▶ _TASK REQUIREMENTS_
Pull each line containing "click" out of the data and copy it.

___

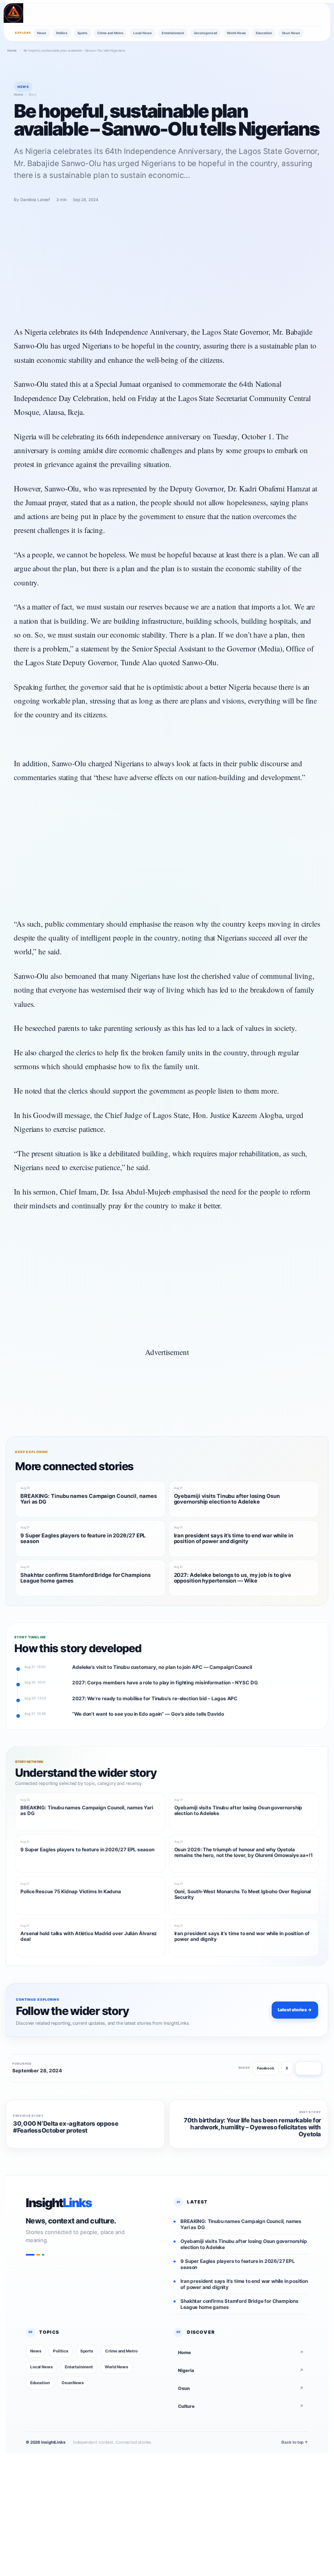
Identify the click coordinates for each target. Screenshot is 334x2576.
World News (236, 33)
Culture (241, 2406)
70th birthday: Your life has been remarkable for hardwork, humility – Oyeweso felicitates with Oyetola (252, 2127)
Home (12, 50)
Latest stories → (295, 2010)
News (41, 33)
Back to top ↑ (294, 2442)
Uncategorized (206, 33)
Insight (59, 2202)
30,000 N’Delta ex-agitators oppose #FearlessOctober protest (65, 2127)
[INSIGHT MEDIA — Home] (13, 13)
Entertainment (173, 33)
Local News (142, 33)
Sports (82, 33)
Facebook (265, 2068)
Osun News (291, 33)
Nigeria (241, 2370)
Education (264, 33)
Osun (241, 2388)
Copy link (308, 2068)
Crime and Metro (110, 33)
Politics (62, 33)
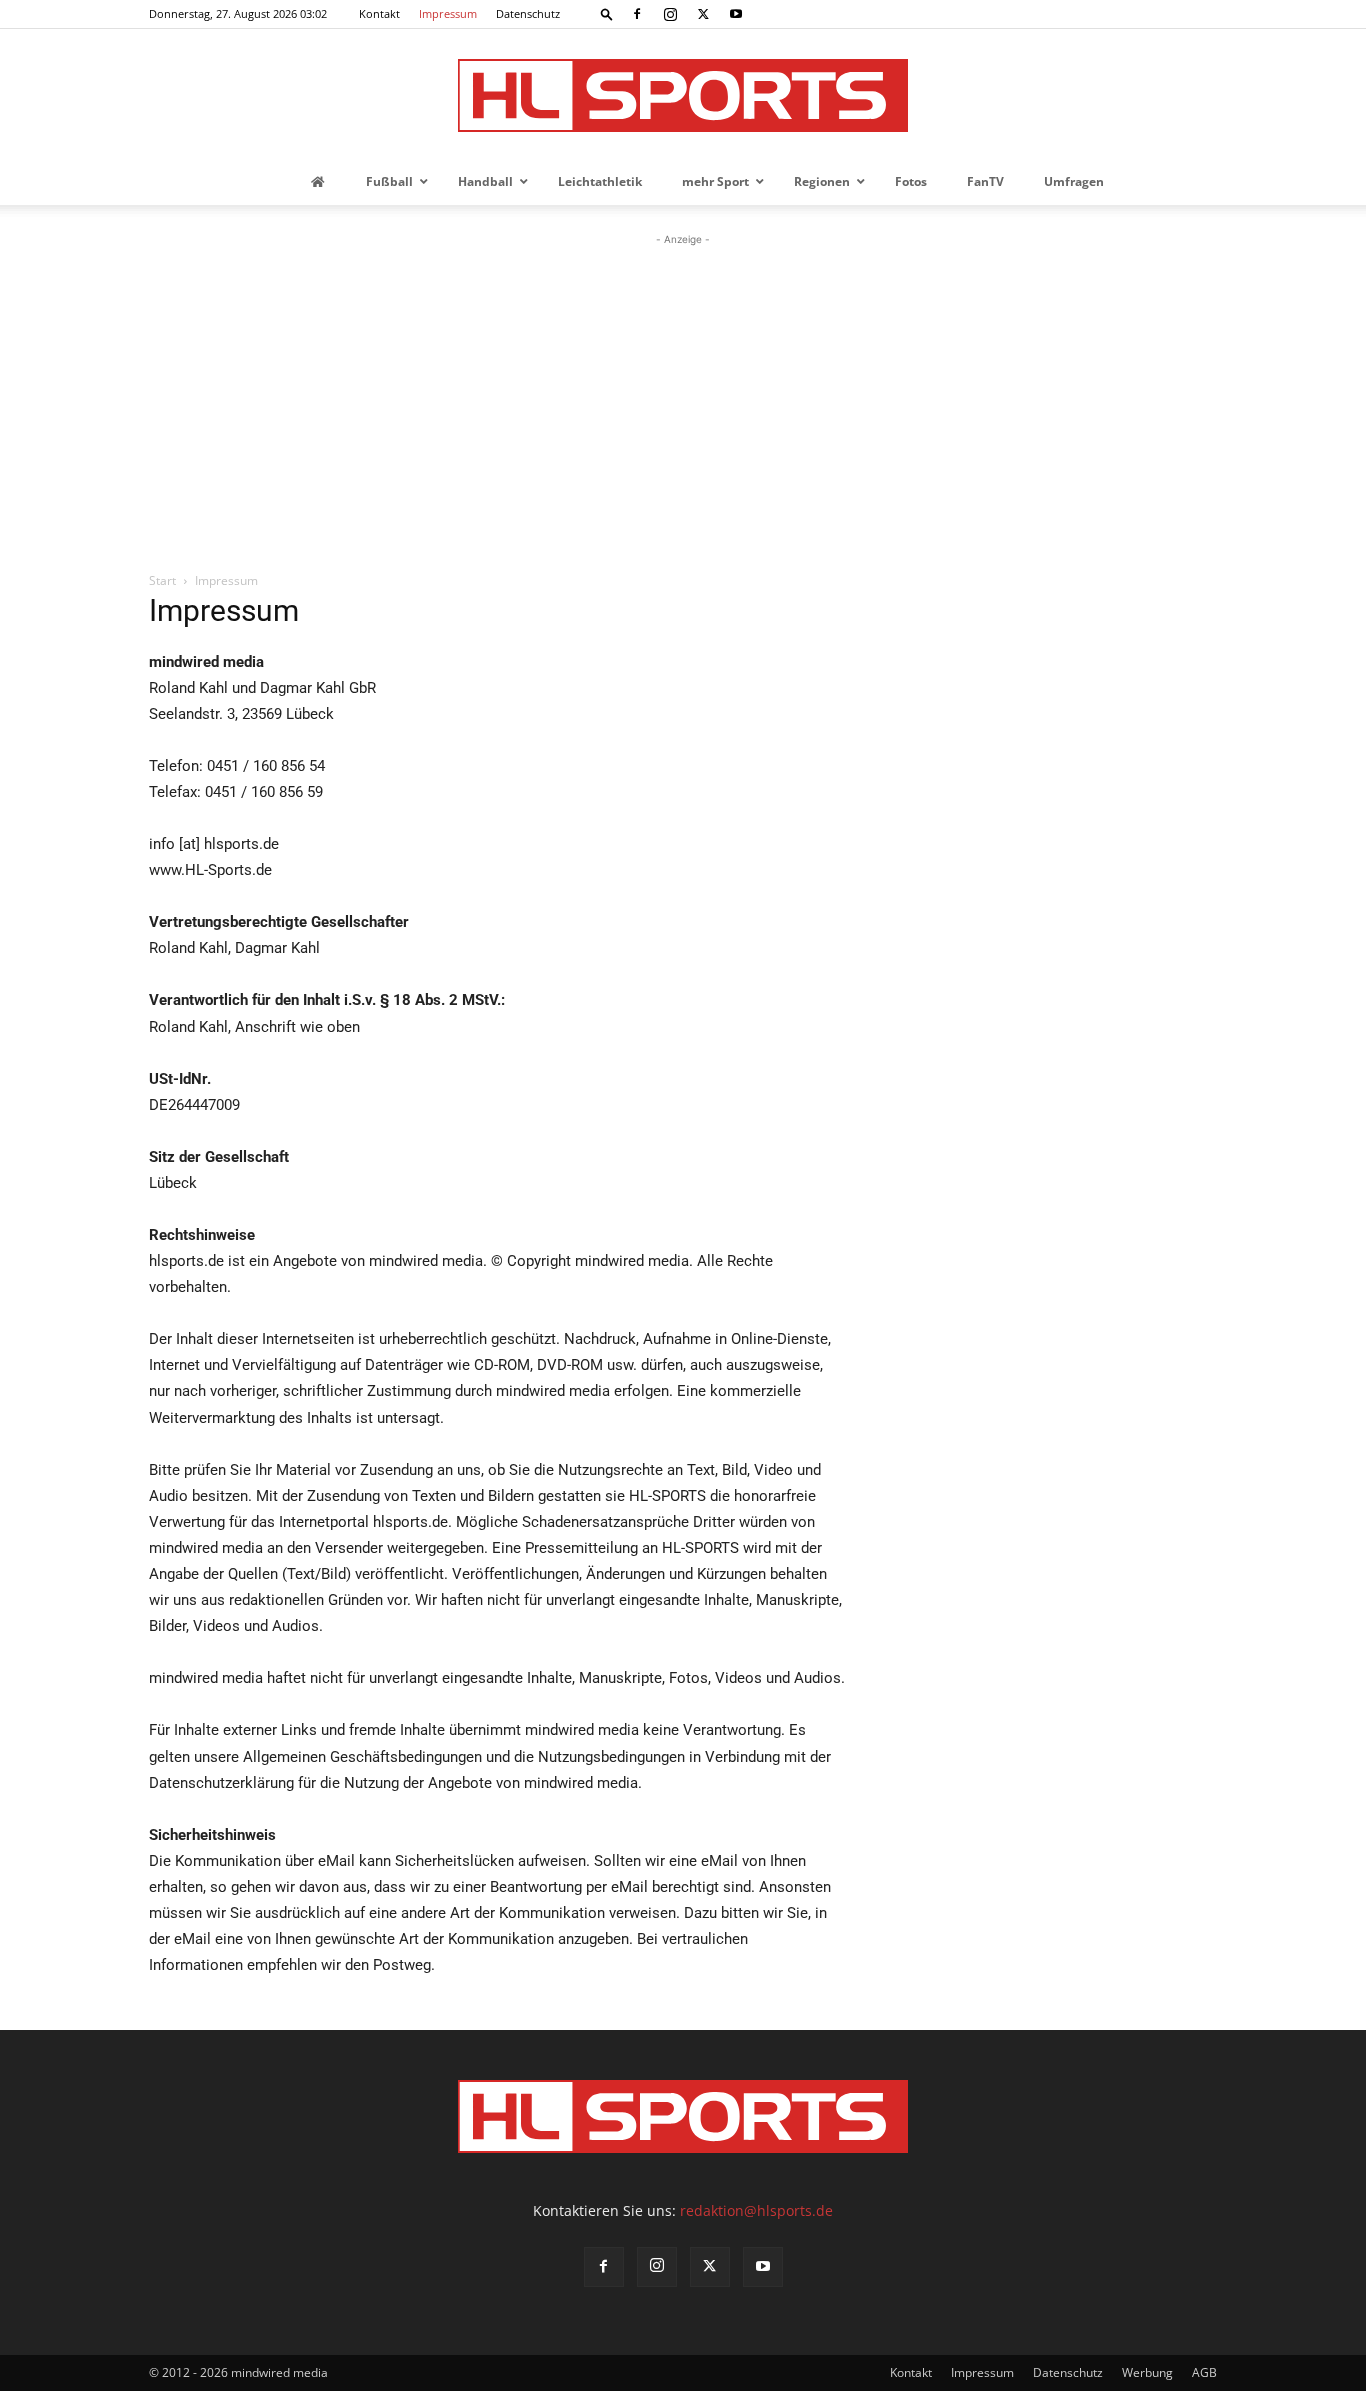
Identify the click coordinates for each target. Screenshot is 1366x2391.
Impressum (448, 13)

___

▶ _RESPONSE TO THE EXERCISE_
Identify the click coordinates for each target. Screenshot is 334x2576.
Identify the click coordinates for each target. Screenshot is 1366x2391.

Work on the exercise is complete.